Now, you can define OpenGLMesh as:

template <class T>
struct OpenGLChannelFactory: TypedChannelFactory<T>
{
  virtual Channel* createChannel() { return new OpenGLChannel<T>(); }
};

OpenGLMesh::OpenGLMesh()
{
  this->registerChannelFactory(new OpenGLChannelFactory<int>());
  this->registerChannelFactory(new OpenGLChannelFactory<float>());
}

And you'll use it like:

OpenGLMesh openGLMesh;
Mesh& mesh = openGLMesh;

mesh.addChannel<int>();    // fine
mesh.addChannel<float>();  // fine

mesh.addChannel<char>();   // ERROR: fire the assert... (or throw, or do nothing...)

Hope I understood what you needed :p

OTHER TIPS

If you could extract factory from Mesh (introducing some ChannelFactory), then you can use templatized factory:

template <class T>
class ChannelFactory
{
public:
   virtual TypedChannel<T>* createChannel() = 0;
};

Than you could derive your OpenGLMesh from ChannelFactory, , , whatever.

The only limitation of this approach is that you should know beforehand which template parameters you want use in OpenGLMesh.

Otherwise you could be interested how Boost.Any works (boost::any holds values of arbitrary type).

I'd say your whole design is broken.

  virtual TypedChannel<T>* createChannel() = 0; // error: no virtual template functions
  std::vector<Channel*> channels;

These two lines just don't make any sense together.

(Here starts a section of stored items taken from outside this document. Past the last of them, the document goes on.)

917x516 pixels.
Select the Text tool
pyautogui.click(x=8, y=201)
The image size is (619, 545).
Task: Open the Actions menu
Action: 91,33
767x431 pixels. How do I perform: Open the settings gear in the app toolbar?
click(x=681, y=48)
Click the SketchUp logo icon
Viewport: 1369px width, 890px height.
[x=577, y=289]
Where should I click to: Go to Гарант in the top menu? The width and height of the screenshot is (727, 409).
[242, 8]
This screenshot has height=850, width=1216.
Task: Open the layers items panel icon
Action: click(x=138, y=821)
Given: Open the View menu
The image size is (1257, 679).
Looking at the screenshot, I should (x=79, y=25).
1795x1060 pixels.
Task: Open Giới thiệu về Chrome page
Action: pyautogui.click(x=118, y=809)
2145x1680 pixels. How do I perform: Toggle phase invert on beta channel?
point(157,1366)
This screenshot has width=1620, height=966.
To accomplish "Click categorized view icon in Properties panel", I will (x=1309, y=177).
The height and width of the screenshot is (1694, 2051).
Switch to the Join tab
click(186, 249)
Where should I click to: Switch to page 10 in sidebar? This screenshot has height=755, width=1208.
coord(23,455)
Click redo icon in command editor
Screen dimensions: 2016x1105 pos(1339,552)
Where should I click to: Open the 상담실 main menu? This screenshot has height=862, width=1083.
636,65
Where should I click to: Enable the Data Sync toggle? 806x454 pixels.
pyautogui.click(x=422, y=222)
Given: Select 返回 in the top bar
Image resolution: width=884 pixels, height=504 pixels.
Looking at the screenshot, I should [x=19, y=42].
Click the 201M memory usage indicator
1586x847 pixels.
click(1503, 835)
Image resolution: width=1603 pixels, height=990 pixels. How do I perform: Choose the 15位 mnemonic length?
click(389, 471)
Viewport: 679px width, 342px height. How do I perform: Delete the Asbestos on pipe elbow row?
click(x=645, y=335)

Don't try to fix compiler error, think over your concepts.

To start, what exactly is your reasoning for making CreateChannel a virtual member?

To put it another way, C++ is a language known for allowing all kinds of tangled unintelligible designs. And you managed to design something that even C++ thinks is too twisted.

By channel do you mean 'spacial index'?

If you want to hide implementation details, why do you have them right in your mesh?

You want the mesh to be the same basic format, maybe templating on float, double or morton numbers in different cases. It's not the mesh that should change, just the way it gets loaded.